The government should contribute to the cost of protecting aid workers involved in Tokyo-backed development projects in light of the deadly terrorist attack in Bangladesh last month that left seven Japanese dead, the Foreign Ministry says.
The measure, presented Tuesday, was among proposals included in a final report compiled by a ministry panel set up to mull ways to increase efforts to ensure the safety of Japanese aid workers and lessen the burden on small and midsize companies involved in such projects.
The panel included senior officials of the ministry, the Japan International Cooperation Agency and nongovernmental organizations.
“International cooperation is supported by the efforts of the people involved. The report lays out detailed measures to make sure nobody is left behind (in danger),” said Foreign Minister Fumio Kishida as he received the report from the panel Tuesday.
The minister also said a new division would be set up under its International Cooperation Bureau, which will focus on ensuring the safety of Japanese overseas.
According to the report, the government is set to negotiate with recipient governments so that in the case of yen-loans provided through JICA, rather than grant aid, safety costs would be included from the outset.
The government will also meet the costs of evacuating those involved in JICA-related projects when security conditions deteriorate, the report said. In a recent case, aid workers and nongovernment organization officials were extracted from South Sudan after violence surged in the country in July.
In compiling the safety measures, the panel emphasized providing support to small and midsize companies that have a limited capacity to respond to terrorist attacks and other threats.

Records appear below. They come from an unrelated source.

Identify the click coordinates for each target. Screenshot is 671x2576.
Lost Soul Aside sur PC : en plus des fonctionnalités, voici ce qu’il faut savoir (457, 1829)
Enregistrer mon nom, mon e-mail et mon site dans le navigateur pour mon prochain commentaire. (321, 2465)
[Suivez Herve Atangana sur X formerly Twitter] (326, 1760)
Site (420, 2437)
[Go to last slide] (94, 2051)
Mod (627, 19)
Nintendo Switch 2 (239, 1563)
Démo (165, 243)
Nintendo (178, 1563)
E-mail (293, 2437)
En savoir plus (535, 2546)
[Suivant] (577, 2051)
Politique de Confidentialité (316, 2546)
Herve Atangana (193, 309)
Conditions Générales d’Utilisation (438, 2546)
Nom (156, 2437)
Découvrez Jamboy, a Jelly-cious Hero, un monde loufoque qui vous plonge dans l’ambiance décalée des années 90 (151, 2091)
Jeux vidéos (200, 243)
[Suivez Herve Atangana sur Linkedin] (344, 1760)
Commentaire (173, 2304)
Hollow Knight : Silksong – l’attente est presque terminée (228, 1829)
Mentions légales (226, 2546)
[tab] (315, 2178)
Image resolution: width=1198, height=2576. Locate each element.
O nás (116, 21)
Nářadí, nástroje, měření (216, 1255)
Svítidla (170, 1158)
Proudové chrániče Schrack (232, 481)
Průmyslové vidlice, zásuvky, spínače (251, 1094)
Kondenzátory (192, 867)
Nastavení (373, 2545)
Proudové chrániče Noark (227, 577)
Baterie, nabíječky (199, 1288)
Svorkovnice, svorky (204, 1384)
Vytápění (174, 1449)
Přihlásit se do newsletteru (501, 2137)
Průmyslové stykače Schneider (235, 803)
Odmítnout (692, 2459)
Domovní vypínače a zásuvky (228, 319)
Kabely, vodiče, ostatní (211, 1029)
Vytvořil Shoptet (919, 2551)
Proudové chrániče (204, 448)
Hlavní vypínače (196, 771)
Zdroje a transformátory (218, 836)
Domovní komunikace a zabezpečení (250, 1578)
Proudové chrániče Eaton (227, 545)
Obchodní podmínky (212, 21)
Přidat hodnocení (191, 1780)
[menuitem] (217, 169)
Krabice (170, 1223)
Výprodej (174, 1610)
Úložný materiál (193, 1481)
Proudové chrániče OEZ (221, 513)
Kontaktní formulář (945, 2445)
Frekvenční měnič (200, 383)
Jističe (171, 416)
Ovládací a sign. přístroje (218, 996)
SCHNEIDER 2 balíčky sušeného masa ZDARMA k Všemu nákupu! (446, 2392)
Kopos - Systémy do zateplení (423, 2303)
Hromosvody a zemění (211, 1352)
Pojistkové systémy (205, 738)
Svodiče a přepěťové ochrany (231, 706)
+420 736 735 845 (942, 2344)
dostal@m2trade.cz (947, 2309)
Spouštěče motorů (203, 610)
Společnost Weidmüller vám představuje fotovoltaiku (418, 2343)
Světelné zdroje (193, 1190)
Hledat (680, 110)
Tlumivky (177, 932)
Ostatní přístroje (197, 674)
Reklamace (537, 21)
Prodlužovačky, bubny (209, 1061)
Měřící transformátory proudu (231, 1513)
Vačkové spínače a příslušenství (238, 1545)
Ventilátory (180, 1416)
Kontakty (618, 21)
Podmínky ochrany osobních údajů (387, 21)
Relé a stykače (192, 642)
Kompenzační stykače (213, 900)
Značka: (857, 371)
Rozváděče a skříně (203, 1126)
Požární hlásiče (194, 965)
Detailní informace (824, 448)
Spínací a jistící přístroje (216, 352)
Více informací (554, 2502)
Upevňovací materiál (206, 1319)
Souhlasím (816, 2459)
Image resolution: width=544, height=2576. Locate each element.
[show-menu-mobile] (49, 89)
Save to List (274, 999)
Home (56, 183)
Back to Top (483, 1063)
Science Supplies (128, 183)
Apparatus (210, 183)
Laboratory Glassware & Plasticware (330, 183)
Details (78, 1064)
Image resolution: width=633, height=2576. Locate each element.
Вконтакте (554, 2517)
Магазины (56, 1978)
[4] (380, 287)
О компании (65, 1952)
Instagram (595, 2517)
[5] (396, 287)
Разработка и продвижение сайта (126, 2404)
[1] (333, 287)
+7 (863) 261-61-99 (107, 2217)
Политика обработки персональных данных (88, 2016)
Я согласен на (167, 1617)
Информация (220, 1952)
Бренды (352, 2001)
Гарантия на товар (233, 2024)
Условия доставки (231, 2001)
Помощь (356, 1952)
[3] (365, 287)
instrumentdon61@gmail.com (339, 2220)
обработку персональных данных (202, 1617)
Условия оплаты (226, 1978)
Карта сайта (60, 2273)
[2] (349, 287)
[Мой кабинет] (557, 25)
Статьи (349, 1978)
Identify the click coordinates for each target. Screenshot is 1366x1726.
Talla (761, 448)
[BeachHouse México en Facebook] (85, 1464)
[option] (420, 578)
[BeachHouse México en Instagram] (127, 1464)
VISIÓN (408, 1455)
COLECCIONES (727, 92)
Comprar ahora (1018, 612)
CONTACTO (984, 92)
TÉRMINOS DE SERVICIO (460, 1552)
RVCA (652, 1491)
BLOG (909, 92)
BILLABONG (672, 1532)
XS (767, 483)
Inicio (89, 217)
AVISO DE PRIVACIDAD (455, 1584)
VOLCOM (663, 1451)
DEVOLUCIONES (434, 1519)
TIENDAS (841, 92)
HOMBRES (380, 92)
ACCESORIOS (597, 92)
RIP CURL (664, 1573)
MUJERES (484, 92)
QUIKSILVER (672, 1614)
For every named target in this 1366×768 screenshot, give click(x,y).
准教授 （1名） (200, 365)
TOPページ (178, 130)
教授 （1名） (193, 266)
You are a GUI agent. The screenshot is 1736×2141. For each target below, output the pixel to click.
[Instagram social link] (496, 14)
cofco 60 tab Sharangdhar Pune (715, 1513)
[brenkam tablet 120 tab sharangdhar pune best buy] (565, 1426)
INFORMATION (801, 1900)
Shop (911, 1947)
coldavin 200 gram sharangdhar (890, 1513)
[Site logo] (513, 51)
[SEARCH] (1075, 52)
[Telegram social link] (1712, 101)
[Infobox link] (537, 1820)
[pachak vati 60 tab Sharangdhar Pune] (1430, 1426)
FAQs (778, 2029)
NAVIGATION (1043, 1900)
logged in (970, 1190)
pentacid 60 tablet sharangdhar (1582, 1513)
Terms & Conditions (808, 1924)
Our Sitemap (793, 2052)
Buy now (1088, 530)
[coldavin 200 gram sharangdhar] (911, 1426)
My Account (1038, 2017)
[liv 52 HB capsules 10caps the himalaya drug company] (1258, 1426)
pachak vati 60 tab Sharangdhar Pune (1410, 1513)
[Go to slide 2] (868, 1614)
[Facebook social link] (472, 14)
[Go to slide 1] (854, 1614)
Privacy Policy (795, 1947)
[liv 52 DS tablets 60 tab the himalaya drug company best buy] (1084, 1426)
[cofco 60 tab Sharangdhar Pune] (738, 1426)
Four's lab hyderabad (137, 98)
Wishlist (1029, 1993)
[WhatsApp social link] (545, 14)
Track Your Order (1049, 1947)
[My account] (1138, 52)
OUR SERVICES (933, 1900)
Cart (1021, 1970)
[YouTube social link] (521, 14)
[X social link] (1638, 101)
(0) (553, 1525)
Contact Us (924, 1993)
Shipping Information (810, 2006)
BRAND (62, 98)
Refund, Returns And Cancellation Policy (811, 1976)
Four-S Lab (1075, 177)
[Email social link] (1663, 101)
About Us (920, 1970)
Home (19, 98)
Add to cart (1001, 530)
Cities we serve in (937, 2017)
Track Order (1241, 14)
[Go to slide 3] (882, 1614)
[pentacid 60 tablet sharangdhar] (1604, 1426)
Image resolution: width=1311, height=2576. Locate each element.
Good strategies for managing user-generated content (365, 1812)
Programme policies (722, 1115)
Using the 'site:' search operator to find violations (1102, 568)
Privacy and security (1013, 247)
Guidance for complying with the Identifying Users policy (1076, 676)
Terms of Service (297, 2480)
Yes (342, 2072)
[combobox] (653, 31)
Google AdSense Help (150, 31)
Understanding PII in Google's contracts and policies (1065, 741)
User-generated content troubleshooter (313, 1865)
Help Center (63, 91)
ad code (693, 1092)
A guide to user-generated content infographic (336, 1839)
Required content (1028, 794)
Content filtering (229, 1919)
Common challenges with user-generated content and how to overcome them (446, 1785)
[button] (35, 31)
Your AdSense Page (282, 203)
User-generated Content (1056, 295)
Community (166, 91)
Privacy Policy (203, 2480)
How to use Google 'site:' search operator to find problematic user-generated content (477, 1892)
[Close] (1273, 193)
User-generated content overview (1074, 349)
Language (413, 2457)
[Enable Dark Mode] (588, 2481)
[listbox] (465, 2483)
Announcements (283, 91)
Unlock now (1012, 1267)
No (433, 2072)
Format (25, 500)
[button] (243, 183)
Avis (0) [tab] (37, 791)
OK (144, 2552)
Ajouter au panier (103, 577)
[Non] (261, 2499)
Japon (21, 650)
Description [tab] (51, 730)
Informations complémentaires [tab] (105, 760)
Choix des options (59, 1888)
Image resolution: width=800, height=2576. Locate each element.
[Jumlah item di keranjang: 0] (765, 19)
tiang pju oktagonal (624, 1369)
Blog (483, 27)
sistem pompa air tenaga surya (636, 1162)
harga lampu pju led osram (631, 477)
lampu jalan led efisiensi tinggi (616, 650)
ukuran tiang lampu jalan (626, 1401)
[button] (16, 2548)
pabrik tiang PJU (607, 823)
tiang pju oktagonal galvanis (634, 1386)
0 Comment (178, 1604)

The government has included ¥6.5 billion ($63.5 million) in a second draft supplementary budget for fiscal 2016 to finance satellite telephones, bulletproof vehicles and other equipment to strengthen security at Japanese embassies and local offices of JICA, and also for the capacity building of recipient government’s law enforcing authorities.
Japan will also nurture a safety mindset by sharing JICA’s conduct manual with small and midsize companies, and nongovernmental organizations amid growing terrorist attacks on soft targets.
The terrorist attack in Dhaka in July killed 20 people, including seven Japanese involved in a project for JICA, which conducts projects in developing countries financed by Japanese aid.